James Turrel: la matière de la couleur

29.06.2018
James Turrell - The light inside.

James Turrell - The light inside.

James Turrell est un artiste américain vivant. Sa matière première est la lumière. Cette lumière est indissociable de l’espace vide qu’elle emplit. Son art est ainsi une œuvre d’immatérialité qui se vit plus encore qu’elle ne se voit, et dont le matériau ultime est la perception du spectateur.

Diplômé en mathématique et en psychologie de la perception avant de parachever un cursus universitaire en art, James Turrell présente ses premières projections de lumière en 1969. Cette recherche expérimentale en lumière – en ce sens qu’elle implique un public qui s’éprouve au sein de ses œuvres de spatialisation lumineuse – constitue l’essentiel de ses travaux, souvent désignés par l’expression d’ « environnement perceptuel. »

Si la lumière est presque toujours associée à l’intelligibilité, à la clarté des idées et des représentations, à la compréhension d’un espace géographique, James Turrell met au rebours la lumière à l’épreuve sensorielle afin de donner à voir son ombre, son mystère, ses mirages et son invitation à la méditation spatiale et cosmique, plutôt qu’à la pensée géométrique aux angles et aux arêtes délimités.

L’œuvre de Turrell est considérable.

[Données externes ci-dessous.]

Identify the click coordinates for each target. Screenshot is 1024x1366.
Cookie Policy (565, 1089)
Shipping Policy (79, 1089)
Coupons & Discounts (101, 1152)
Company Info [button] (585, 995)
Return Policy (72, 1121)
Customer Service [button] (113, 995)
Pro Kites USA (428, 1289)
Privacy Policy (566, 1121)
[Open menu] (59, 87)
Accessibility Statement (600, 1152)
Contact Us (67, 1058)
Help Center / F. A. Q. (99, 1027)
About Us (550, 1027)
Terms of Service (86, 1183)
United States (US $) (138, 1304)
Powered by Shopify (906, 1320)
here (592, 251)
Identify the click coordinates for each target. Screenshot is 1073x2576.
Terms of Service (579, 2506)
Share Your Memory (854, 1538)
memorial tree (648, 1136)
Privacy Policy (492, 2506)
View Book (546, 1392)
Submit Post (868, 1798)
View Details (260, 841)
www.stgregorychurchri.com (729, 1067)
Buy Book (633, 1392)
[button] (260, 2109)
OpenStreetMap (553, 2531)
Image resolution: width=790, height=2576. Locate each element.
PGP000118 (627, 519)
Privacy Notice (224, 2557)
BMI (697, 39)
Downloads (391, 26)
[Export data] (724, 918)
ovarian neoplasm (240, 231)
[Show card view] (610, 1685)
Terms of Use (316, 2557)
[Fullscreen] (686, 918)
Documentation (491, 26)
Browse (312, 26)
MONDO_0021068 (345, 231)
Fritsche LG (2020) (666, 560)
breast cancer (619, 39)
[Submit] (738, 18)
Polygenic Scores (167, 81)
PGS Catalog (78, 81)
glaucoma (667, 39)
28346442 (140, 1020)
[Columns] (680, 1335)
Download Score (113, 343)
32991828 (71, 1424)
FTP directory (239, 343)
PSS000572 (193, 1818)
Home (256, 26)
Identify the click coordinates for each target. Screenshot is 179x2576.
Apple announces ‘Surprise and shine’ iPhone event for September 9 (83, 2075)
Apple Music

Nombre de ses travaux sont déjà collectionnés par les plus grands musées et collections privées. A moins que l’artiste exprime son dissentiment à cette approche, il semble permis de distinguer deux pans dans ses travaux : le premier regroupe ceux qui travaillent la lumière artificielle, le second ceux qui mettent en scène et en condition perceptive la lumière naturelle.
Ces deux pans sont une approche architecturale de la lumière. Dans le premier, ce sont les projections de lumières qui bâtissent l’architecture de son dispositif, tandis que l’autre crée des aménagements architecturaux (les « skyspaces ») laissant pénétrer la lumière naturelle.

Les œuvres de lumière artificielle créent leur espace, avec ses lignes de lumières et ses murs de couleurs, ses mutations chromatiques qui font errer l’esprit hors de ses repères tangibles. Ces œuvres-là seront aménageables dans des musées, transportables et ré-agencées selon le lieu, ou éventuellement l’évènement.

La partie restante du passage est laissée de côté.